## Introduction

This notebook presents dataloading and preprocssing on [MovieLens 1M](https://grouplens.org/datasets/movielens/1m/) dataset, one of the benchmark datasets used for training and evaluating the BERT4Rec model. This dataset includes 1 million of movie ratings from 6000 users on 4000 movies. Since the ratings by each user has been collected alongside the corresponding timestamps, the sequence of ratings can be used for sequential recommendation.

This notebook consists of three main sections:
1. Data Loading
2. Data Preprocessing
3. Negative Sampling

In [53]:
import os 
import pickle
import tempfile
import wget
import zipfile
from collections import Counter
from pathlib import Path
from typing import Tuple

import numpy as np
import pandas as pd
from tqdm import trange

from dotmap import DotMap

Below are the list of arguments and parameters used in the process of loading and preprocessing the dataset. Feel free to alter the values according to your experiment.

In [54]:
FILES = ['movies.dat', 'ratings.dat']

args = DotMap()

args.dataset_root = Path('/ssd003/projects/aieng/public/recsys_datasets/movielens')
args.dataset_name = 'ml-1m'
args.dataset_url = 'https://files.grouplens.org/datasets/movielens/ml-1m.zip'
args.dataset_path = args.dataset_root.joinpath(args.dataset_name)

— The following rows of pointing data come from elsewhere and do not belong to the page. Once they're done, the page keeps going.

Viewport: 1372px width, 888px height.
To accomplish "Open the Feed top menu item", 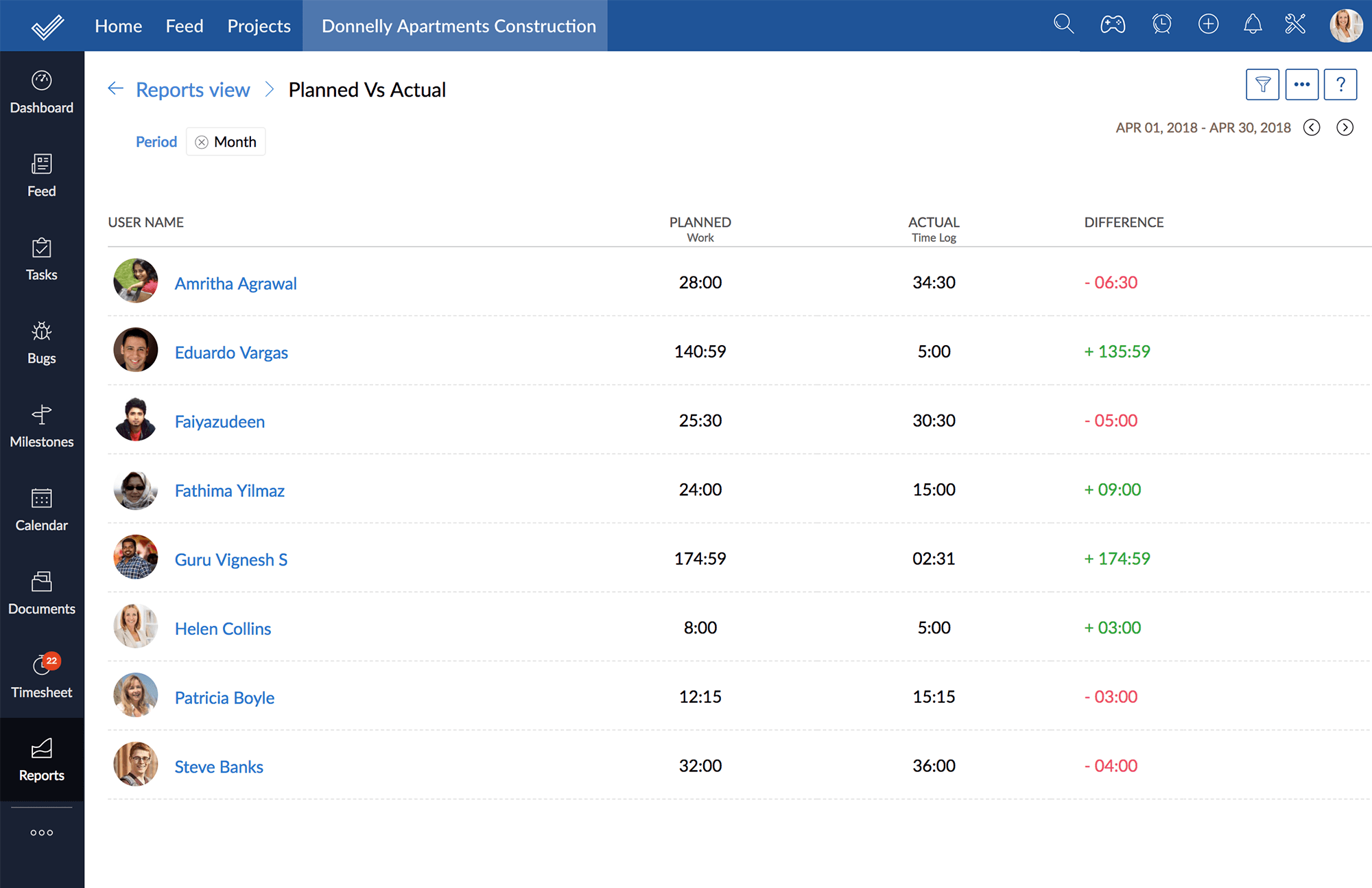I will click(x=185, y=26).
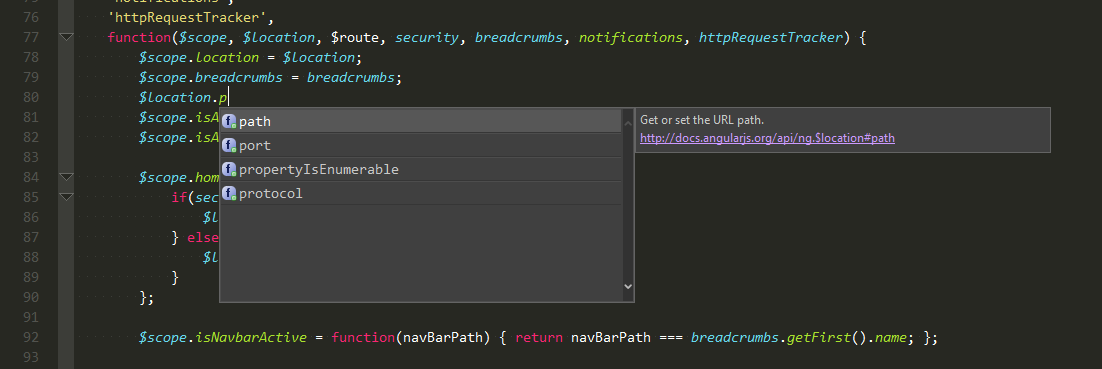Click the function icon beside protocol suggestion
Viewport: 1102px width, 369px height.
click(x=229, y=193)
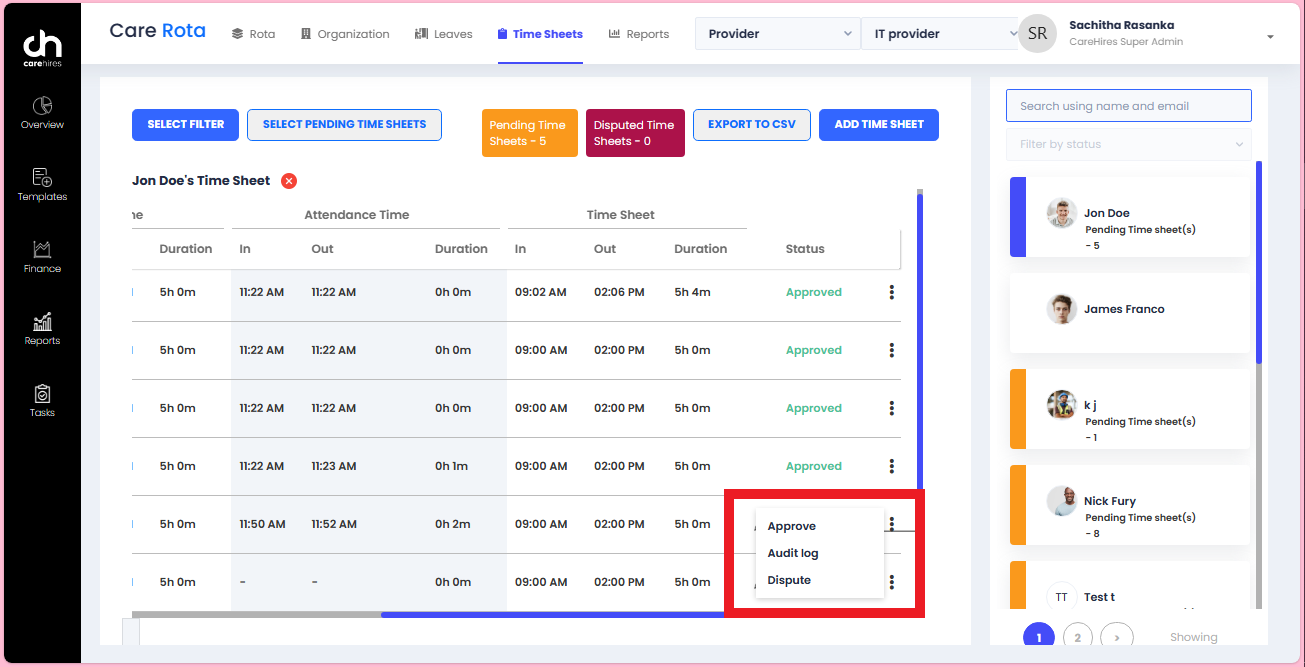Click the search by name and email field
Image resolution: width=1305 pixels, height=667 pixels.
coord(1128,105)
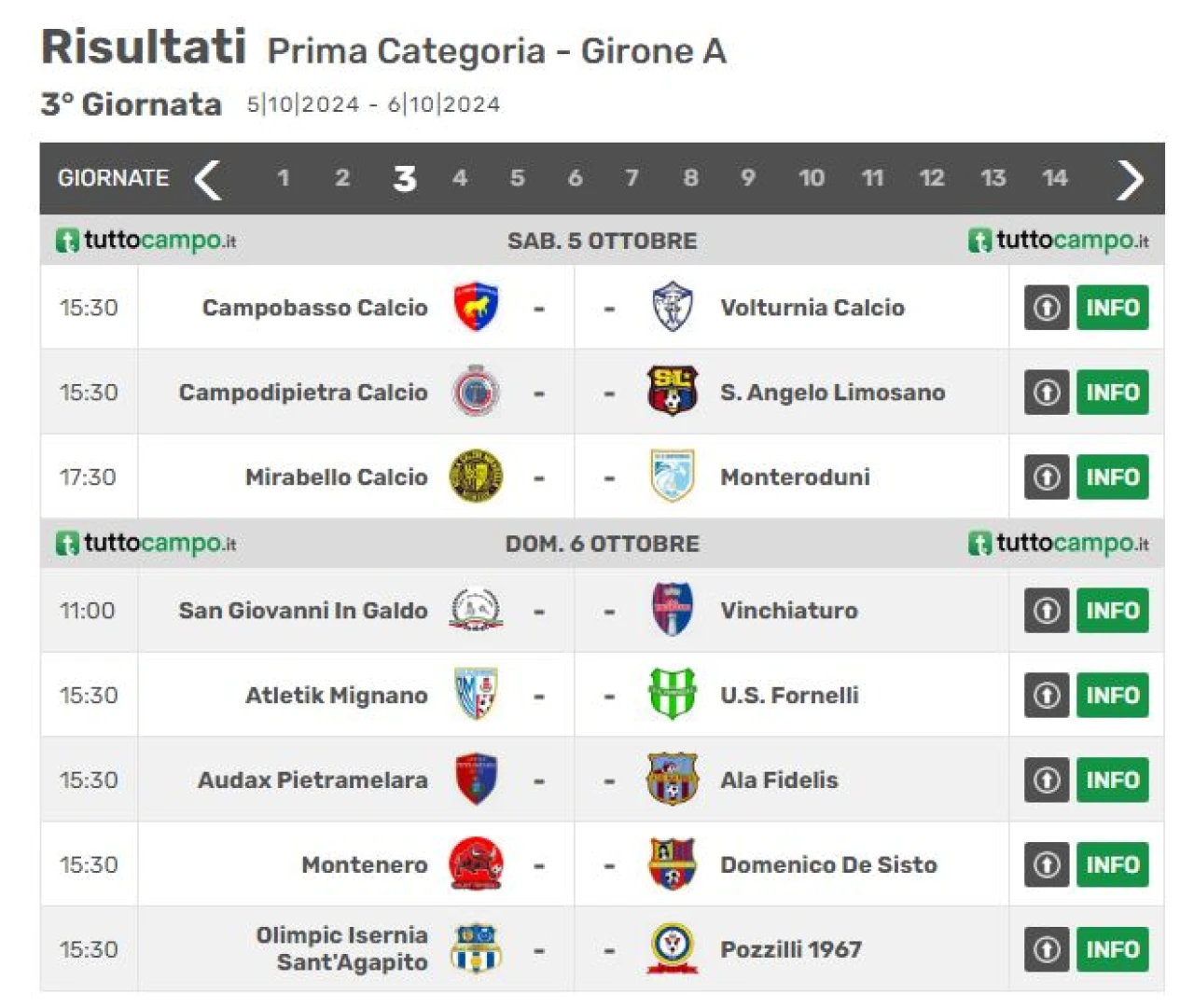
Task: Open the S. Angelo Limosano crest logo
Action: click(672, 391)
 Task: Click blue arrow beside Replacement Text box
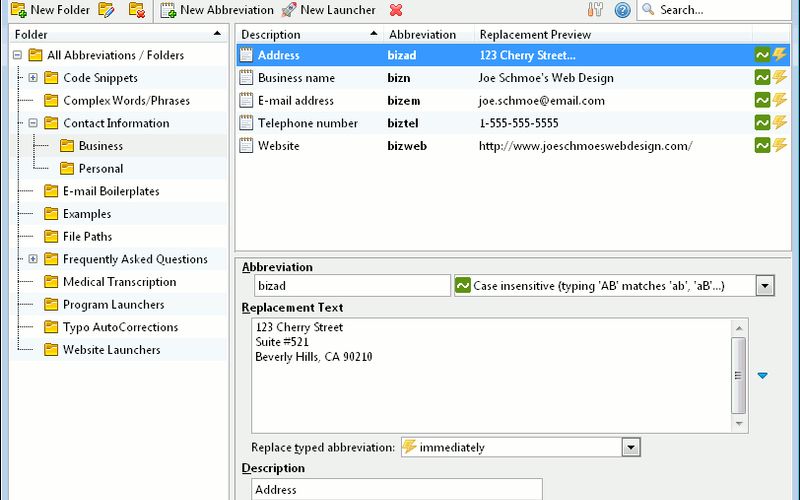(x=762, y=376)
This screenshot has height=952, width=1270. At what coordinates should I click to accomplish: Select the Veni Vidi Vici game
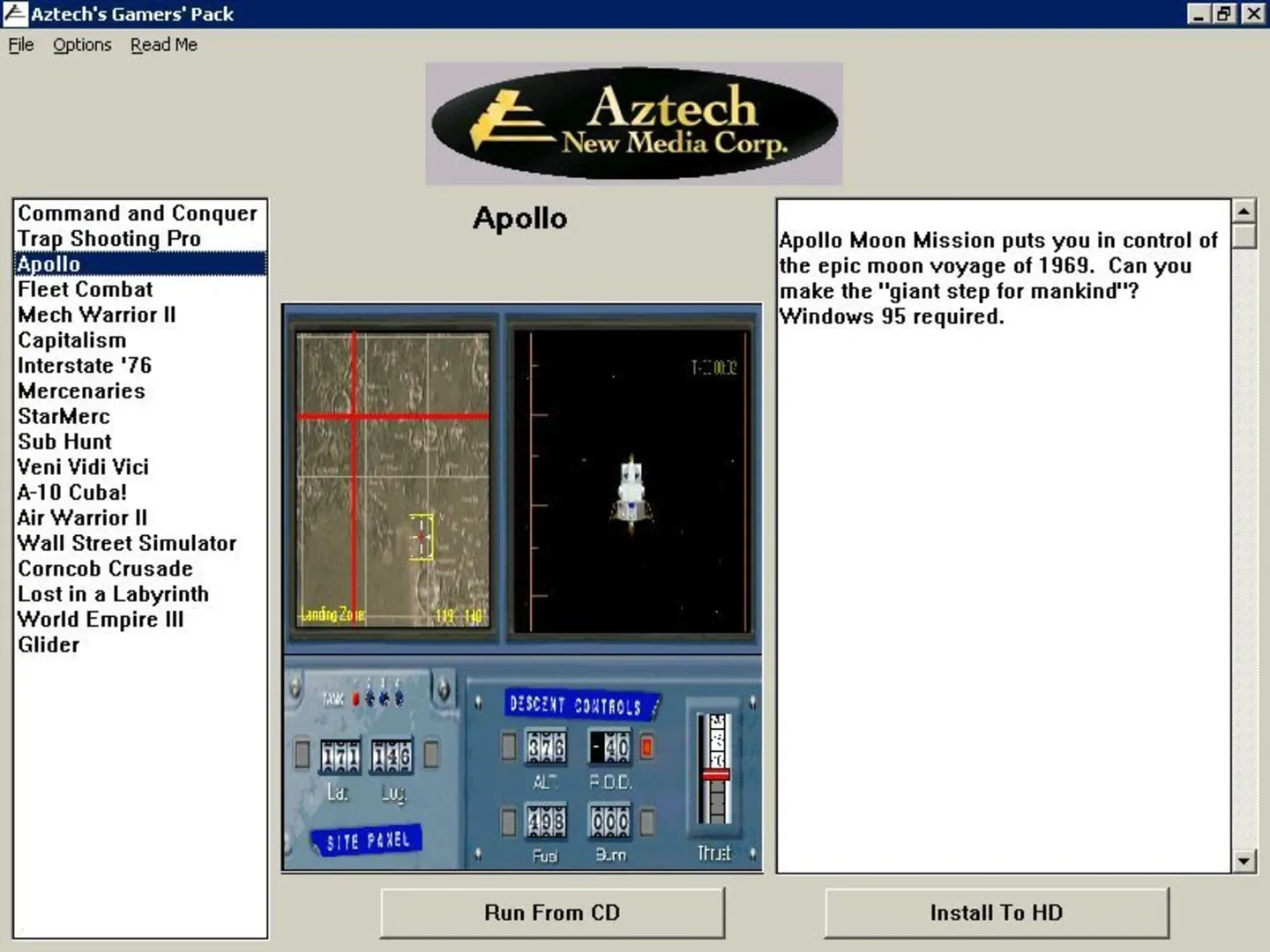83,467
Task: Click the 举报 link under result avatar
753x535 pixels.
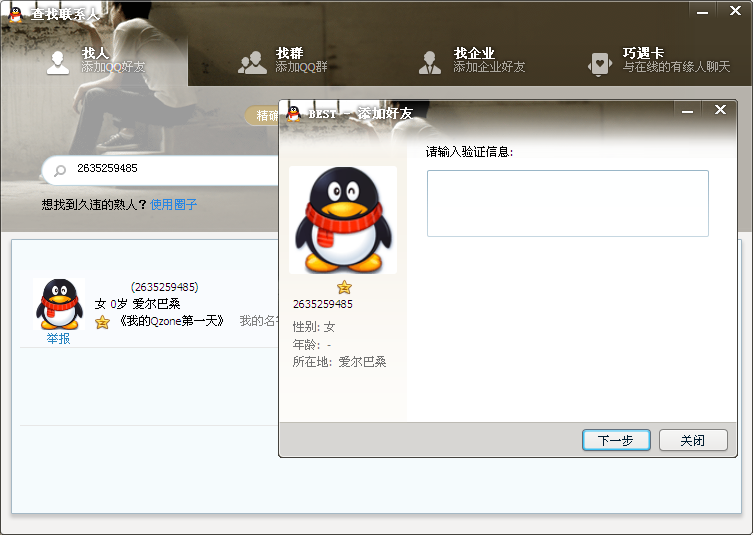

args.preprocessed = Path(os.path.join('./Data', args.dataset_name, 'preprocessed'))
args.min_rating = 0
args.min_uc = 5
args.min_mc = 0

args.train_batch_size = 128
args.val_batch_size = 128
args.test_batch_size = 128

args.negative_sample_size = 100

args.data_seed = 98765

## Data Loading

There are three main files included in the dataset: 
1. users file: includes user-specific information such as age, and gender, with `user_id` as the identifier.
2. movies file: includes title and genre of the movies, with `item_id` as the identifier.
3. ratings file: includes the `rating`s on the movie `item_id` by the user `user_id`, and the corresponding time stamps.

Below the dataset is downloaded if doesn't already exist.



In [55]:
os.makedirs(args.dataset_root, exist_ok='True')    
os.makedirs(args.preprocessed, exist_ok='True')   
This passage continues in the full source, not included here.